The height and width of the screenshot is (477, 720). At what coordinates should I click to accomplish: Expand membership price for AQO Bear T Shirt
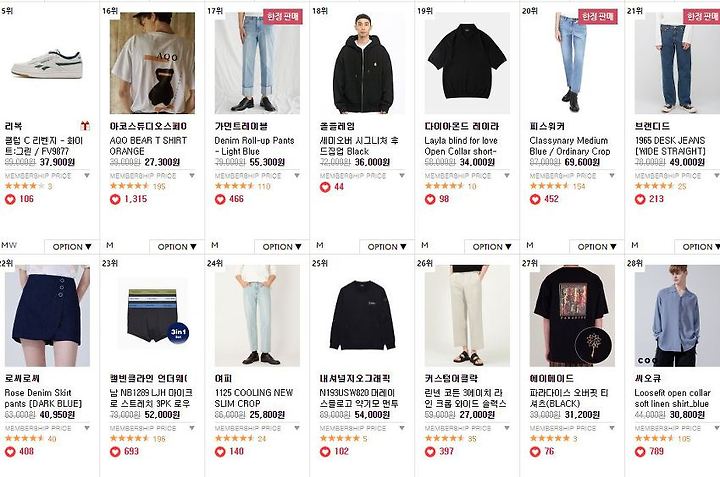192,175
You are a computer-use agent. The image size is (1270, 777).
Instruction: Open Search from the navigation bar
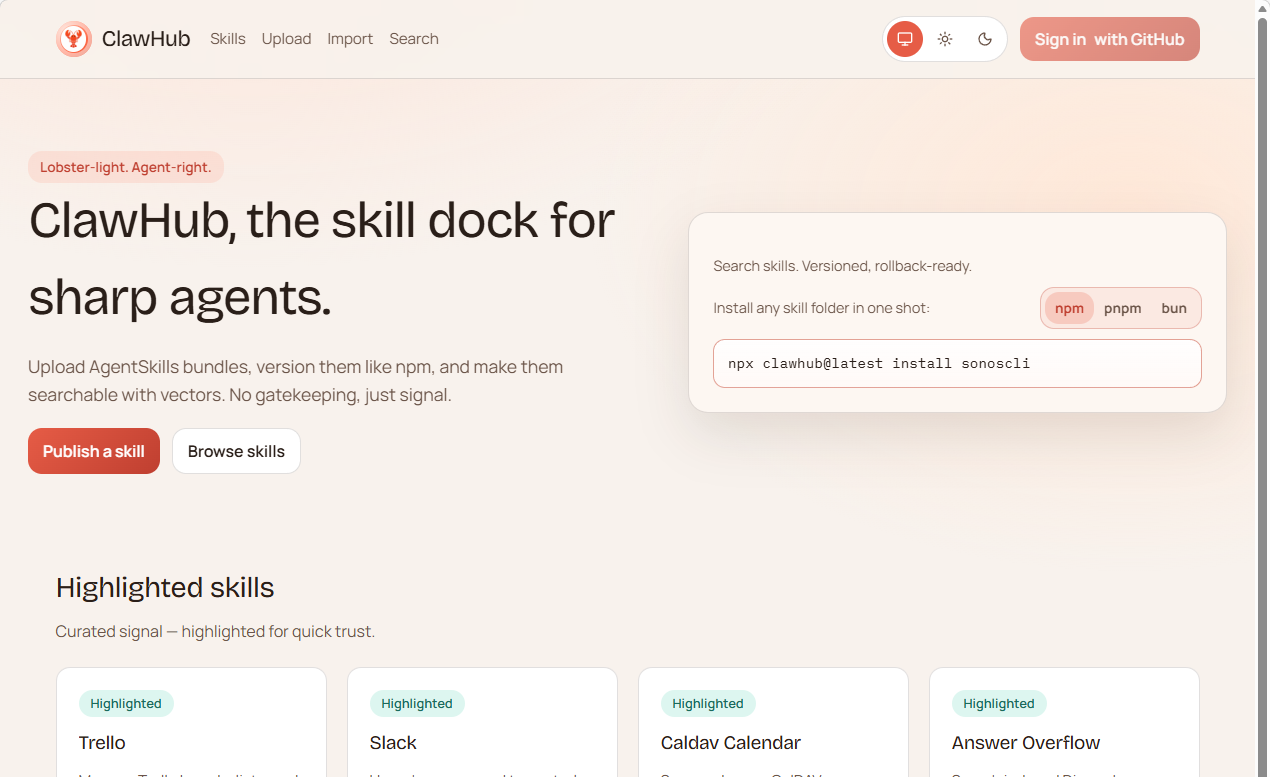pos(414,39)
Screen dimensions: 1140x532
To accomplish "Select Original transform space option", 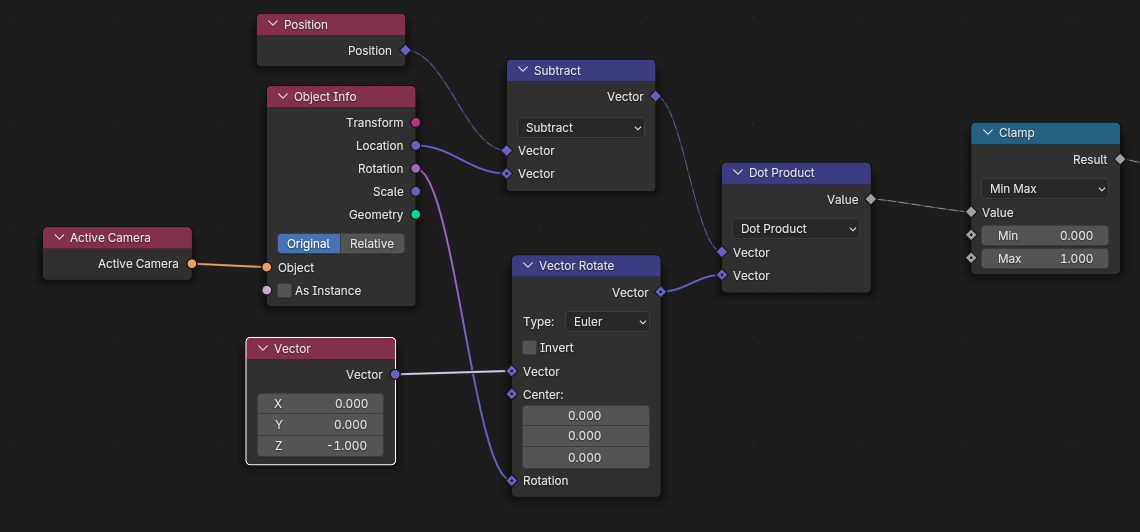I will [x=308, y=244].
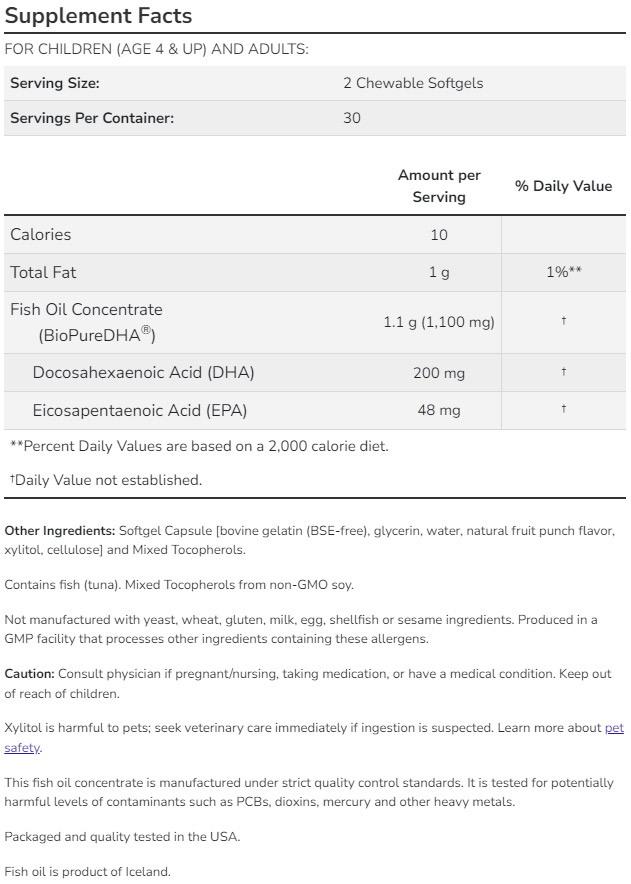Click the Eicosapentaenoic Acid (EPA) row label
Image resolution: width=631 pixels, height=884 pixels.
(140, 410)
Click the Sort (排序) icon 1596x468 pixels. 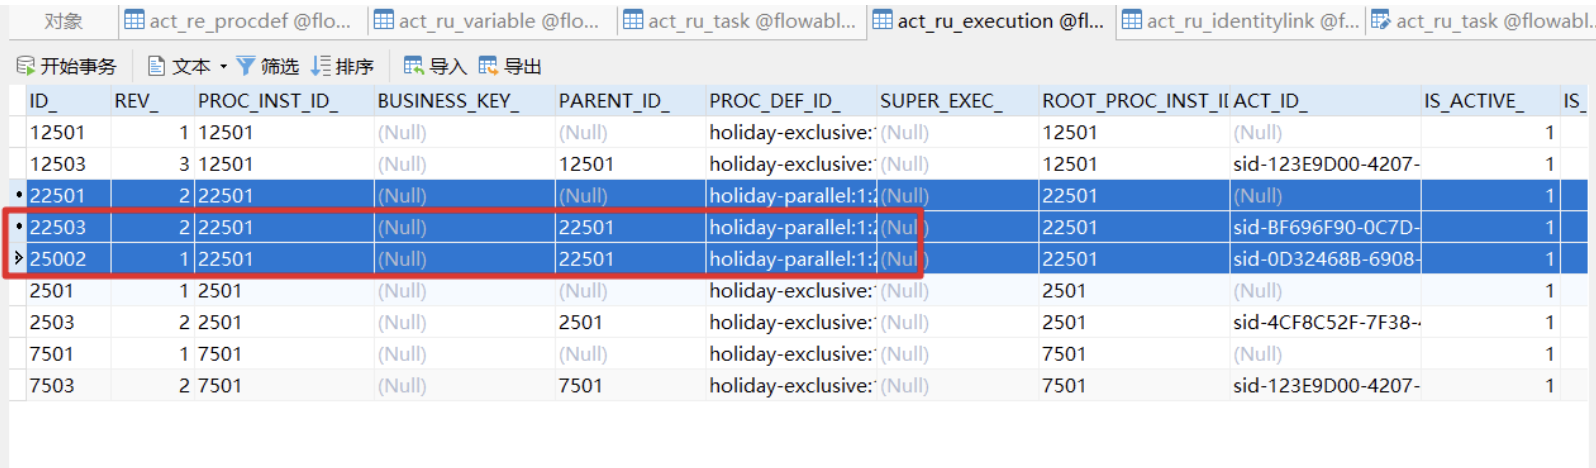320,66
=-=-=
What to work on: In the listing above, find the line containing "You are a computer-use". Output it and every line after it up to and including the line containing "Screen dimensions: 1140x532", exactly, but skip the pictures.

Response to the task:
You are a computer-use agent. The image size is (1270, 777).
Instruction: Open Search from the navigation bar
pos(414,39)
Screen dimensions: 1140x532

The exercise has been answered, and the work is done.